Consigne A:
D'après le texte sur les ministres non parlementaires, quelle sera l'unique obsession de ces ministres ?
Consigne B:
Relevez toutes les expressions placées entre guillemets dans le texte sur les ministres non parlementaires.

Texte à lire:
· · ·
Sans doute aussi cette obsession médiatique permanente qui conduit à vouloir toujours étonner et à réserver systématiquement aux médias ce que la presse qualifie de « surprise du chef ».
Certainement aussi cette arrière-pensée selon laquelle, pour bien tenir ses troupes parlementaires en main, il n’est pas inutile de leur démontrer par l’absurde que ce ne sont pas eux qui peuvent s’imposer au président, mais bien l’inverse. Sans parler du lien de dépendance qui se crée immanquablement entre le ministre privilégié et « son » président-créateur !
L’effet pervers immédiat de ce « système » est que les ministres non parlementaires n’auront plus de repos tant qu’ils ne le seront pas devenus. Ils n’auront plus qu’une obsession, compréhensible, celle de conquérir la légitimité électorale qui leur fait défaut.
Très bien… si ce n’est qu’ils le feront sur un pied d’inégalité médiatique avec leurs collègues/concurrents parlementaires restés dans le rang de leur fédération et dont – c’est le comble – on raillera la propension à serrer des mains et à fréquenter assidûment les manifestations « boudin-compote ».
· · ·
(Entrées du jeu de données)
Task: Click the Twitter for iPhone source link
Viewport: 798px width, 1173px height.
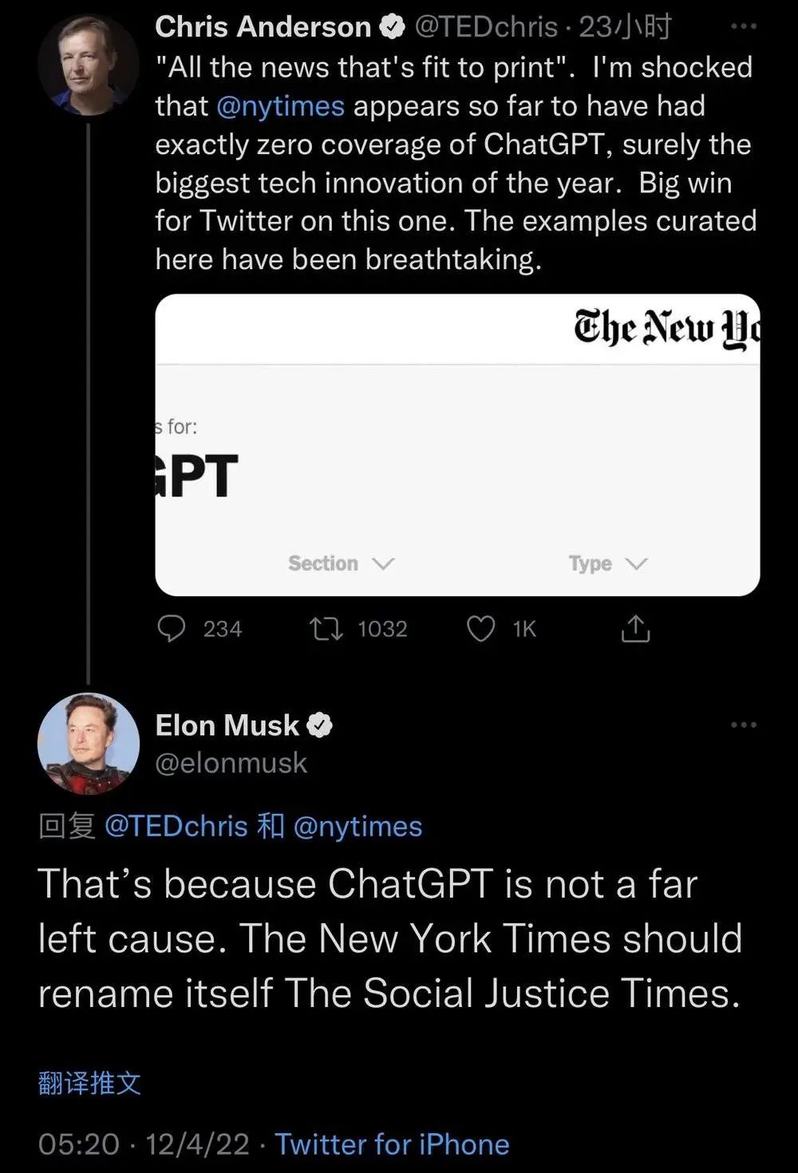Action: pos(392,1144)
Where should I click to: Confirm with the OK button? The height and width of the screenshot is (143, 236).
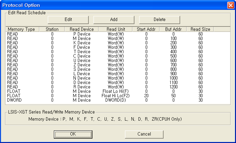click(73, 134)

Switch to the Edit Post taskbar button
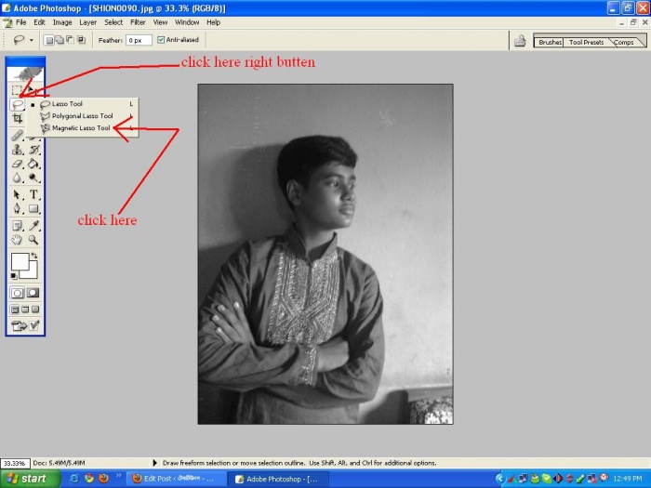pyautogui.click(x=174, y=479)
· · ·
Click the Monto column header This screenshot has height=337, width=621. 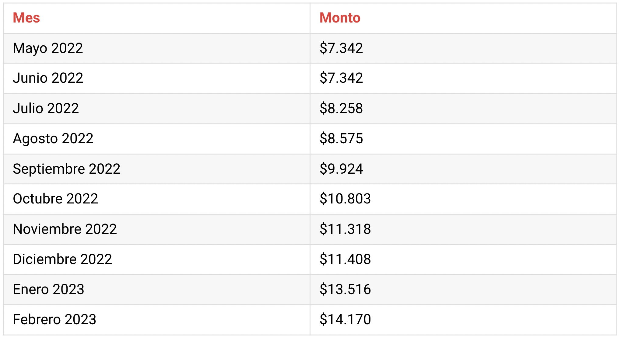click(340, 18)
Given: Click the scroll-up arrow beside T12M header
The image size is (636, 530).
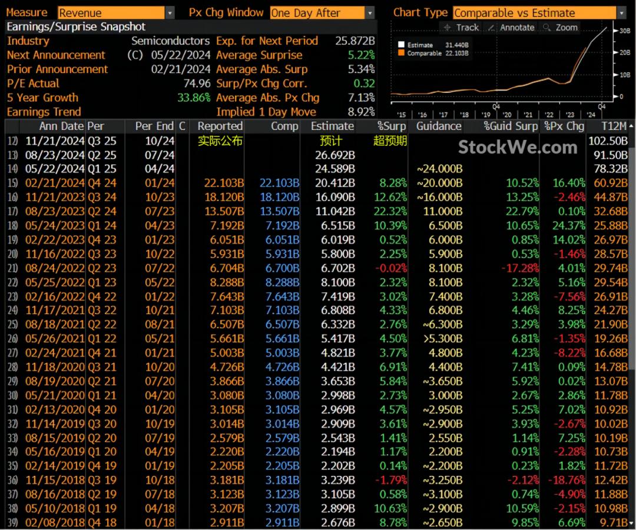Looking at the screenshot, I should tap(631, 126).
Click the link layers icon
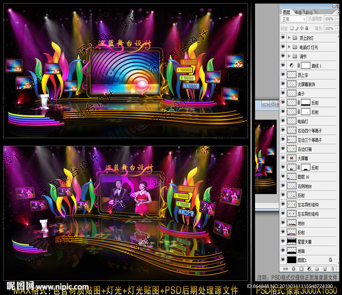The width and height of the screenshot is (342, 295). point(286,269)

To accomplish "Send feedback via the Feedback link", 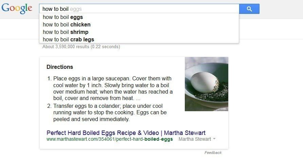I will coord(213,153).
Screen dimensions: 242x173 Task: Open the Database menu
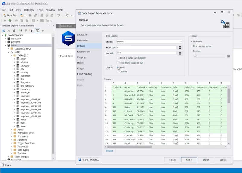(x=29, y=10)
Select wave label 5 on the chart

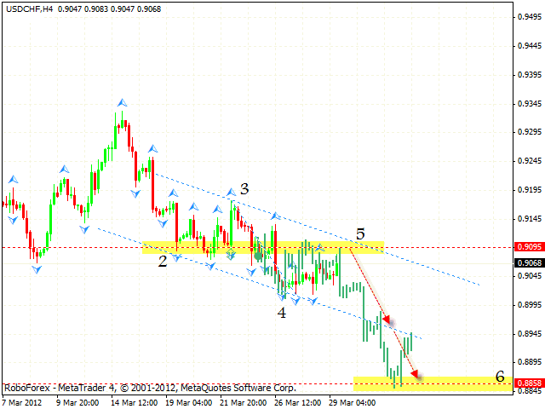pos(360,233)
· · ·
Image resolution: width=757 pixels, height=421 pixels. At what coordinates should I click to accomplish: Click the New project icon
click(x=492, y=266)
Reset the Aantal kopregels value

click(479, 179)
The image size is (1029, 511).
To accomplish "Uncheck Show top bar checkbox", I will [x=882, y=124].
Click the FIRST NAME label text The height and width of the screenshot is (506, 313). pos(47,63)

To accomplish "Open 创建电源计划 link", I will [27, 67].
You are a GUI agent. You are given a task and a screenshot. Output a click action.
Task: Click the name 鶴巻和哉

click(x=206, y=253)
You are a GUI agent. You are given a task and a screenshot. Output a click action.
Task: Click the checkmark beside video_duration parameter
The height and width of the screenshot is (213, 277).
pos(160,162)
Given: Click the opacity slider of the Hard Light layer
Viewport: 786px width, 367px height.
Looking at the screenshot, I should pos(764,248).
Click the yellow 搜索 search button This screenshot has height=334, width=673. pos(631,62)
· · ·
Réponse A:
Leur unique obsession sera de conquérir la légitimité électorale qui leur fait défaut.

Réponse B:
« surprise du chef », « son », « système », « boudin-compote »